:: THE PROBLEM ::
Copy the data word for word, from the start through the line that contains "[Complete Overview of". Leave the pictures out.

- - -

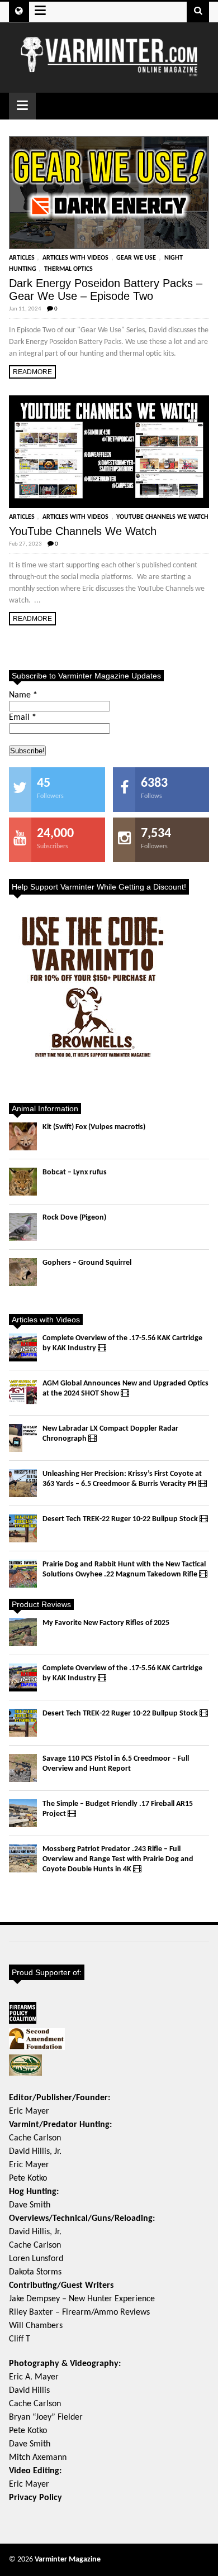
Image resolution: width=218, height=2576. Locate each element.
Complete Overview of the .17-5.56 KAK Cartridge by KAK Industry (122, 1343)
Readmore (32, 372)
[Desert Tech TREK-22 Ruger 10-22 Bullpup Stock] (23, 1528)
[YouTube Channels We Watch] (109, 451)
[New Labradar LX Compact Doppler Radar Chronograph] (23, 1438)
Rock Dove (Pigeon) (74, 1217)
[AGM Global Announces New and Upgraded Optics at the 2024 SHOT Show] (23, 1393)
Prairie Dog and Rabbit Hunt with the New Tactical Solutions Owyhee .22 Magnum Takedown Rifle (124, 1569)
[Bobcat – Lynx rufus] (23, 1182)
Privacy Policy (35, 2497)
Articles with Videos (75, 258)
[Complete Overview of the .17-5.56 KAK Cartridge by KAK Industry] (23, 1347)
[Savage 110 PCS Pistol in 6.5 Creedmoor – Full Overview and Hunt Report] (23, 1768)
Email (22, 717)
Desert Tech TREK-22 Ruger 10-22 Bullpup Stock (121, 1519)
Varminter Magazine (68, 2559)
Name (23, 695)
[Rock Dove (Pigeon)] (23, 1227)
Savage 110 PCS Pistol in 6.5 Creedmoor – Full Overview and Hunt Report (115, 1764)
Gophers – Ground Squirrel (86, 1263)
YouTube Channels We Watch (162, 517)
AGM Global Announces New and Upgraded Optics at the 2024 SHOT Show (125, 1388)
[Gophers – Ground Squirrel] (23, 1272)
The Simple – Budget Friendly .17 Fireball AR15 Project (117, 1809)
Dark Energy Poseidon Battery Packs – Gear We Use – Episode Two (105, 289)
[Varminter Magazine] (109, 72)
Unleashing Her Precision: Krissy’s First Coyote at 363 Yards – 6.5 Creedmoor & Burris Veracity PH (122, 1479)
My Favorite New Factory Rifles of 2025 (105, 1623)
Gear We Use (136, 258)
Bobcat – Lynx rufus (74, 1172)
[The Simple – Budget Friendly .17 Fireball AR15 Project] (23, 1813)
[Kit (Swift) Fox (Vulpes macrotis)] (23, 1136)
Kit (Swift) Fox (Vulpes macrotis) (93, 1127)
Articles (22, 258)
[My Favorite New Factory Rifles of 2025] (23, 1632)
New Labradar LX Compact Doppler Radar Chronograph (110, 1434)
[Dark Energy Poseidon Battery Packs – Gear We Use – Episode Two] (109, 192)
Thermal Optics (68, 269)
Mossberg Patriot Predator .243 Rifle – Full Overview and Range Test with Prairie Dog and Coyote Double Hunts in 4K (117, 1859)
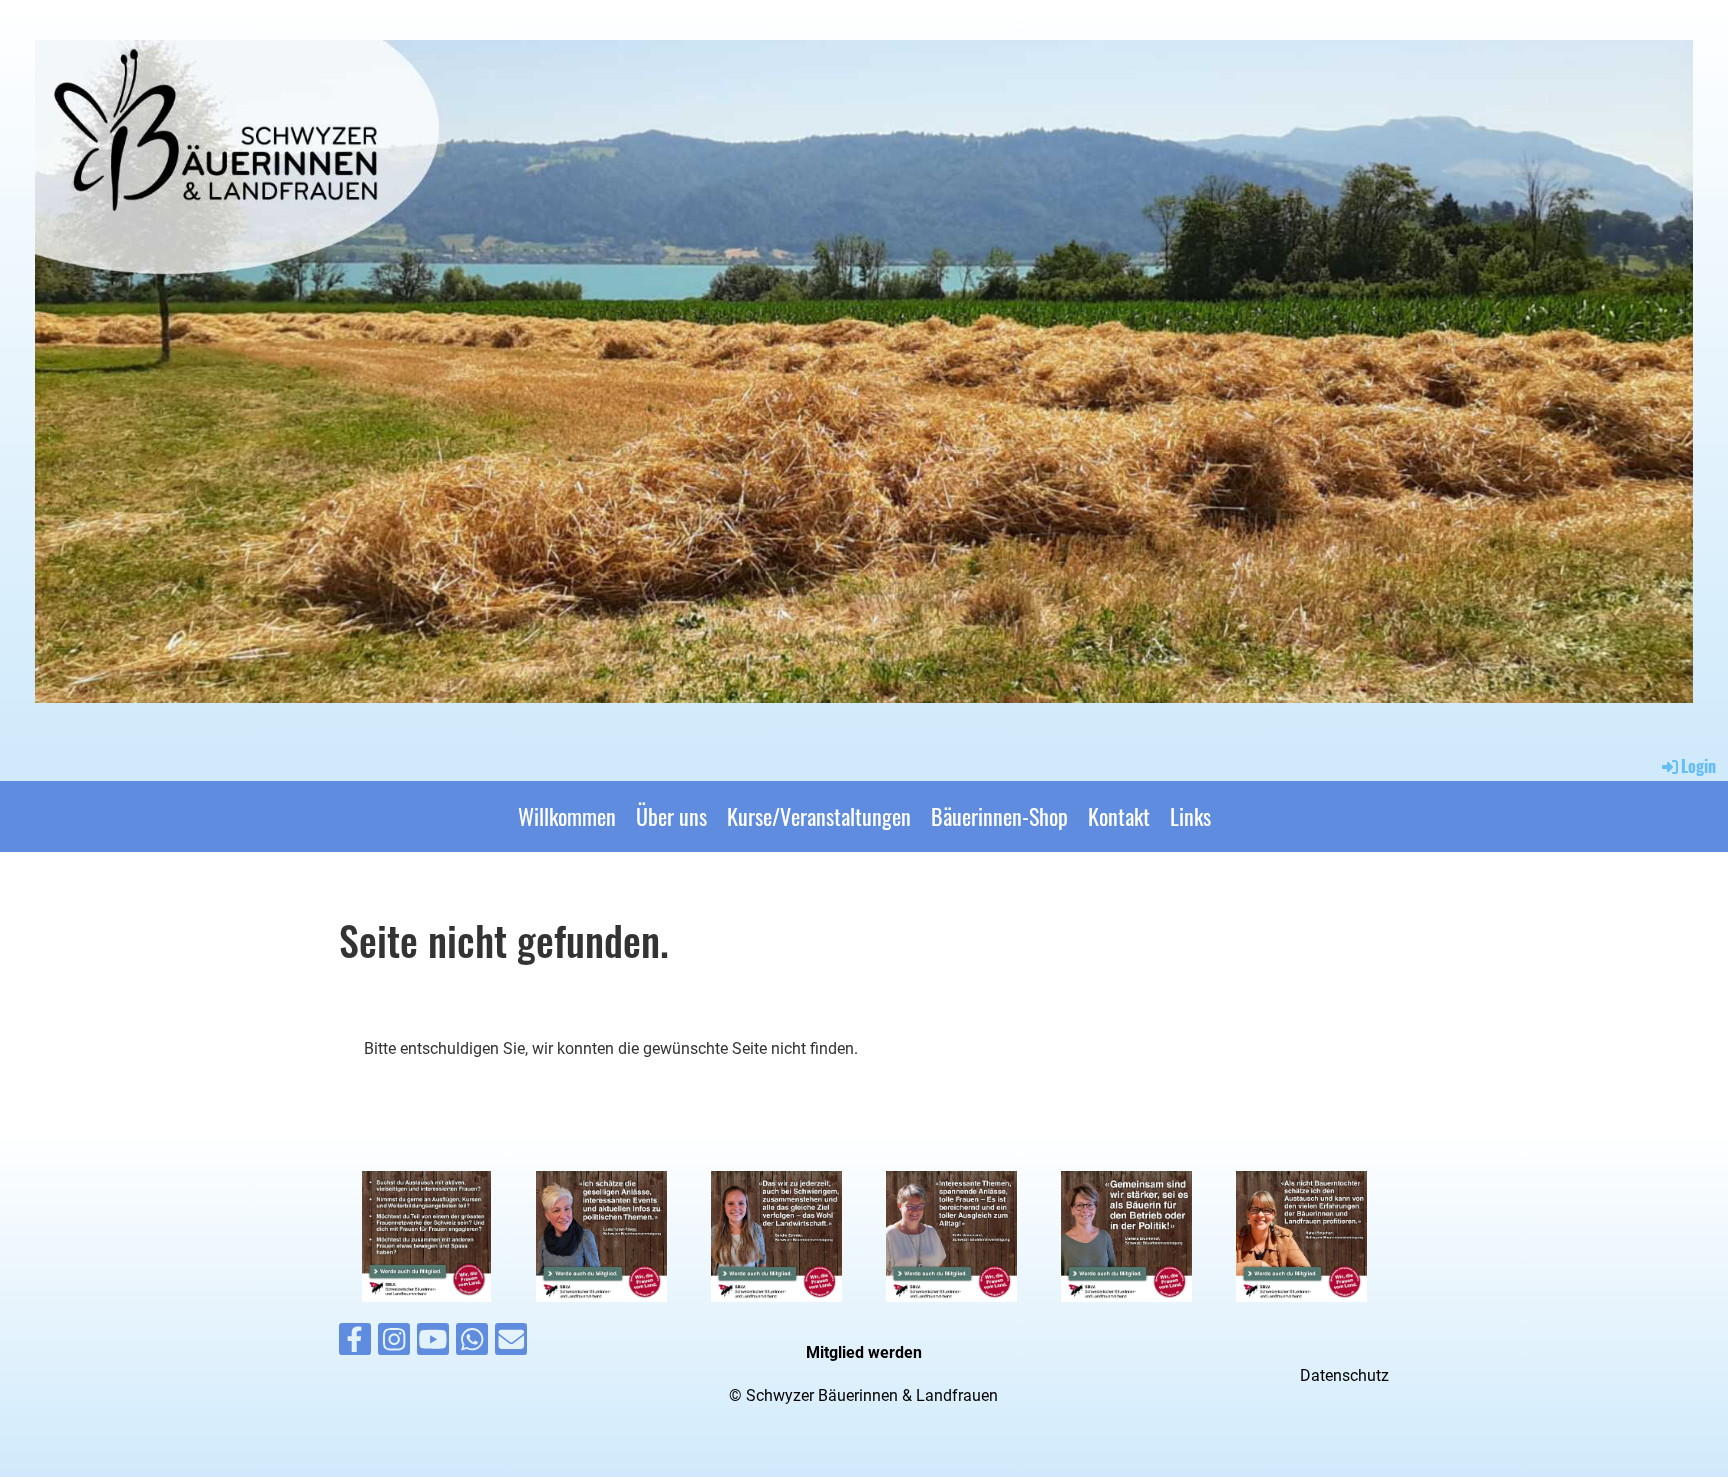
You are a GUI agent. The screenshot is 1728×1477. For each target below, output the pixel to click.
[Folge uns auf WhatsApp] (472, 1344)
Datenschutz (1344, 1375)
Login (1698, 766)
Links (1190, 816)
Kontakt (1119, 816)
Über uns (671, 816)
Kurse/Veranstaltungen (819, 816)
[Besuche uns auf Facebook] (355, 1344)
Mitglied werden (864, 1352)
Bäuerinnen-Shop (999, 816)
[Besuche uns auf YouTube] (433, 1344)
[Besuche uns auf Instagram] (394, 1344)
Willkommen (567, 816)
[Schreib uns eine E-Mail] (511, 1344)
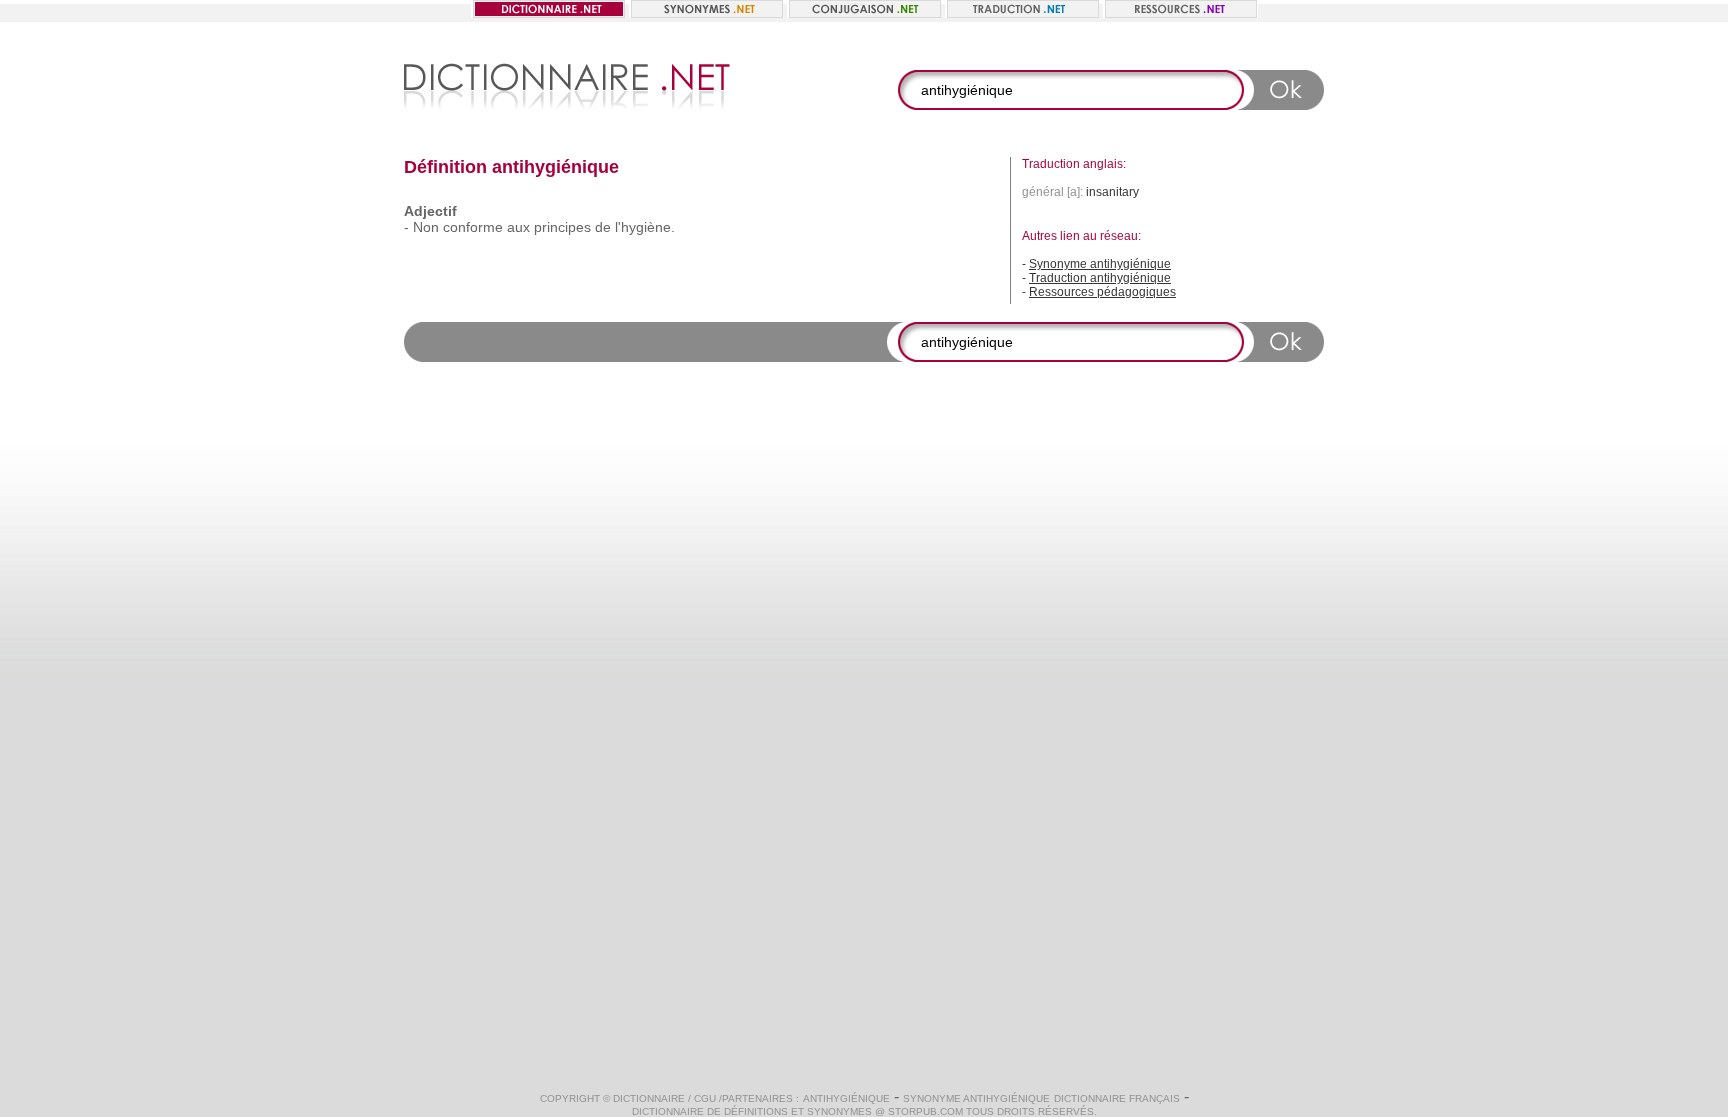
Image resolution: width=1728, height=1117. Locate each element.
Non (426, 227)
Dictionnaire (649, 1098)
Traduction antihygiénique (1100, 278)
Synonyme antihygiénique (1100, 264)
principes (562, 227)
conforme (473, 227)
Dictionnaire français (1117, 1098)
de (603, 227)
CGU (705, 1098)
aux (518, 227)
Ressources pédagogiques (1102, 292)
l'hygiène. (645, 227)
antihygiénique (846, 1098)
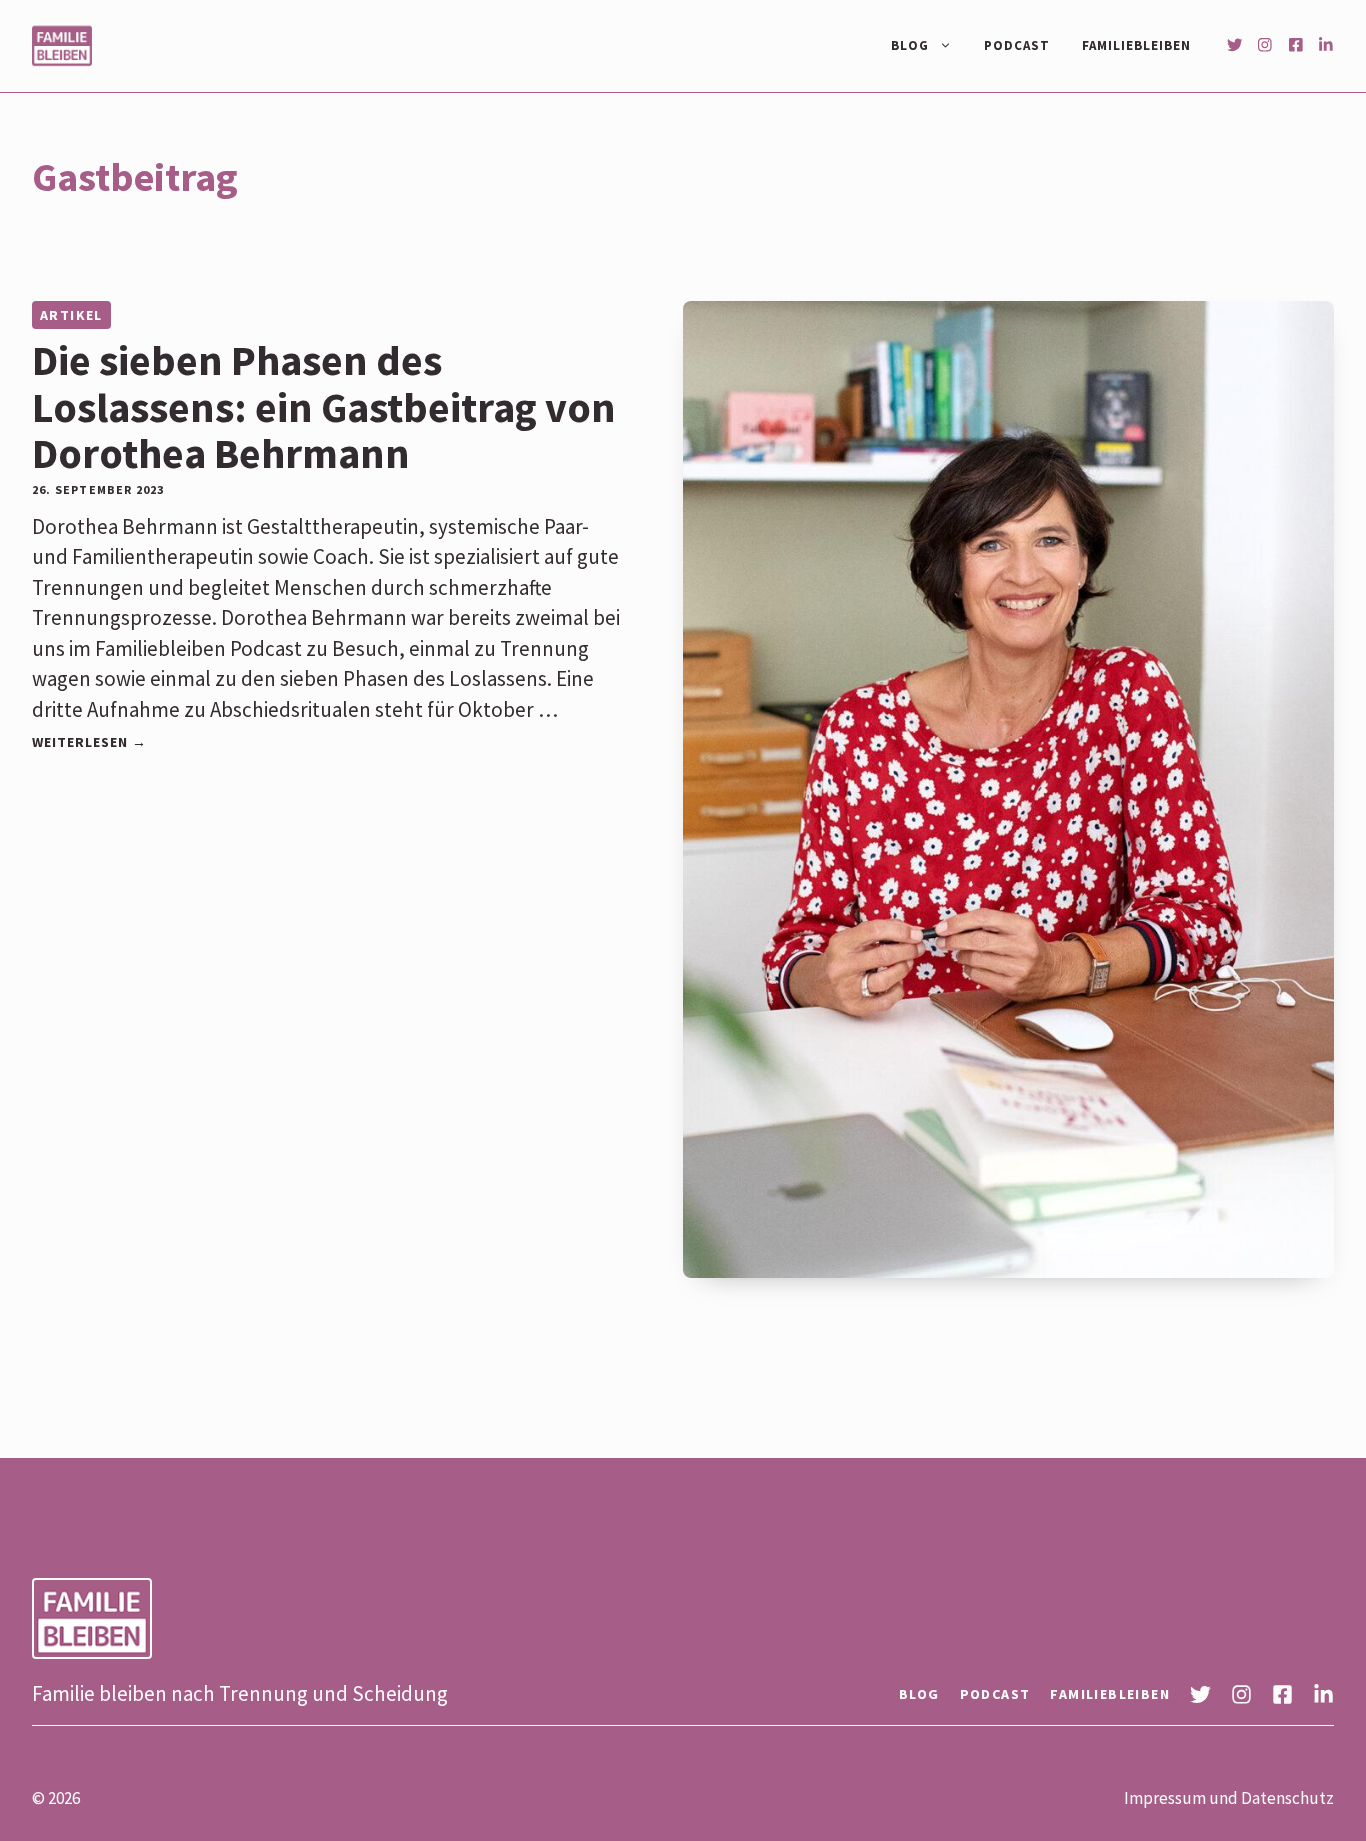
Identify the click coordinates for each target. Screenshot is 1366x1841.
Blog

- - -

:: SOLUTION TO THIS PROBLEM ::
Image resolution: width=218, height=2576. Locate each element.
Complete Overview of the .17-5.56 KAK Cartridge by KAK Industry (122, 1343)
Readmore (32, 372)
[Desert Tech TREK-22 Ruger 10-22 Bullpup Stock] (23, 1528)
[YouTube Channels We Watch] (109, 451)
[New Labradar LX Compact Doppler Radar Chronograph] (23, 1438)
Rock Dove (Pigeon) (74, 1217)
[AGM Global Announces New and Upgraded Optics at the 2024 SHOT Show] (23, 1393)
Prairie Dog and Rabbit Hunt with the New Tactical Solutions Owyhee .22 Magnum Takedown Rifle (124, 1569)
[Bobcat – Lynx rufus] (23, 1182)
Privacy Policy (35, 2497)
Articles with Videos (75, 258)
[Complete Overview of the .17-5.56 KAK Cartridge by KAK Industry] (23, 1347)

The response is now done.